Still not convinced that the top ten isn’t super meaningful? The league average was 23.4 ppg. That means the tenth-best team in the league was only 2.5 ppg better than perfectly average—less than a field goal per game. There are 16 teams within a field goal of perfectly average. Further considering that cluster of 16 teams, there’s less than a touchdown difference between the top of the pile and the bottom.

Don’t get me wrong, a team’s standing in the top ten is still a good thing. The statistics-based view doesn’t negate that fact. Instead the statistics view tries to more precisely place against the rest of the league.

Defining moments

One of the bigger contributing factors in the age-old debate of “to math or not to math,” is the issue of defining measurements. Or rather, the lack of measurements being defined. This isn’t universal with statistics, but as a data nerd I know all too well that once we get going we try to tweak and refine measurements to improve accuracy. This leads us down rabbit holes that started at yards per game and ends in “ANY/A.” Let’s pick on myself for a moment.

This is an extreme example but represents what I mean quite well. What you’re looking at is a small slice of the penalty-harm workbook. Information is pulled from the official play-by-play (“time” column to “information on the play”) into the columns to the right. The harm is automatically calculated. And this is only the data-dump page. The entirety of this data is pulled into pivot tables, which allows me to adjust the information I want to see. Penalty harm by phase of game? You got it. Yards negated by player? Not a problem.

What can be a problem is that none of this is accessible. This page and many like it are never seen by the reader. The formula embedded in the cells is a ghost to everyone but me. I used to have a brief explanation in the penalty recap articles but it bogs down the narrative something fierce. So now you gotta ask if you don’t know how it’s calculated.

Which bring me to the main point: Never hesitate to ask. There are a lot of really good stats out there that need an explanation. The bigger beauty is that you then know what the statistic is really measuring...and also its limitations. There are always limitations.

One stat to rule them all, and on the scoreboard bind them

Here’s the most important lesson that, in my opinion, everyone needs to see from time to time. There’s only one important stat at the end of the day and it’s called “the score.” Every other statistic and metric should only be considered an explanation until the final result is achieved. Because of course we do, we have an example.

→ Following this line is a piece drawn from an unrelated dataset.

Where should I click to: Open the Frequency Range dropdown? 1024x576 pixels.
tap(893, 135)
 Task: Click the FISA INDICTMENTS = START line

Looking at that chart is a lot like looking at a final score. No matter how you slice it, the Buffalo Bills were the seventh-worst team in sacks during the 2018 season. In case you were wondering, the average was 39—so they weren’t too far below. “Slightly worse than average” is not where you’d like to be, though, especially in a measurement we all understand to have a fairly significant impact on the game. Stat nerds love to jump in and tell you “well, actually...” on stuff like this. I know I’ve done it to many of you. I’d apologize, but I’m not sorry in the least.

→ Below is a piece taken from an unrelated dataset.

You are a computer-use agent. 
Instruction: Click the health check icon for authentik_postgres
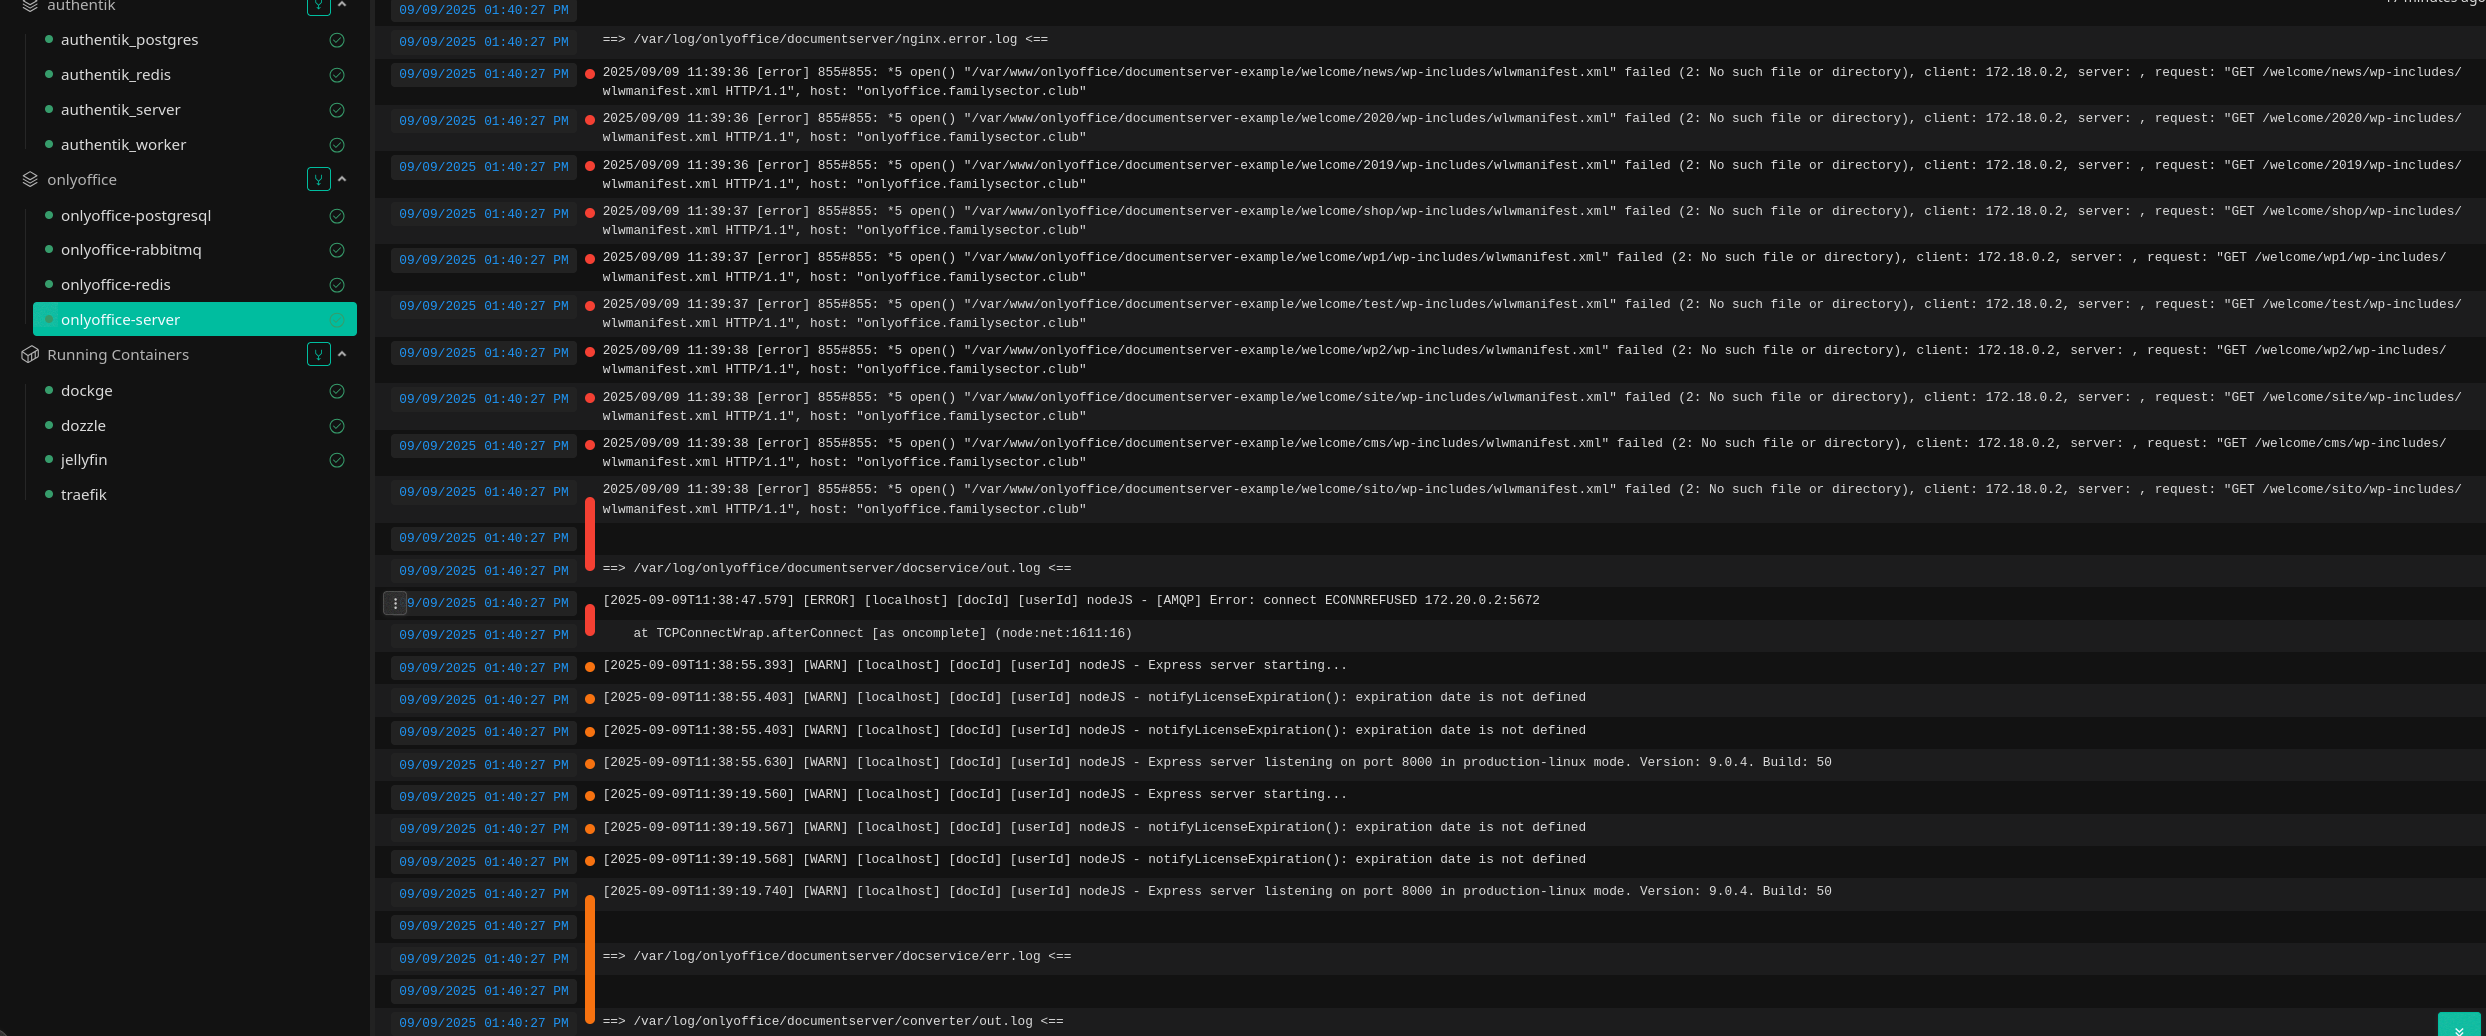coord(337,40)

So are the Bills bad at getting to the quarterback? Well, actually...they’re slightly above average, not below. Kind of. When it comes to sack efficiency, they’re just a tiny tick above the league average. How can they be above average yet obtain a below-average result, though? It’s because sacks are a team stat (like the score) while sack efficiency is purely a measurement of the defense and only on passing downs.

If a team is getting blown out and it leads to an opponent running the ball more, then it leads to less opportunities for a sack. Or if teams are burning clock, or they routinely have short fields to work against, it leads to less plays to defend and also less opportunities for a sack.

What it all really means is this: While the Buffalo Bills defense was on the field and facing passing situations they were alright at getting sacks. But as a team they really were kinda bad at it.


What all of this boils down to is that there are as many ways to enjoy the game as there are fans. Statistics can be an interesting bridge between what we see and the inner workings of the NFL. If you’re into that sort of thing, like I am, consider this particular article as an invitation to come explore with me.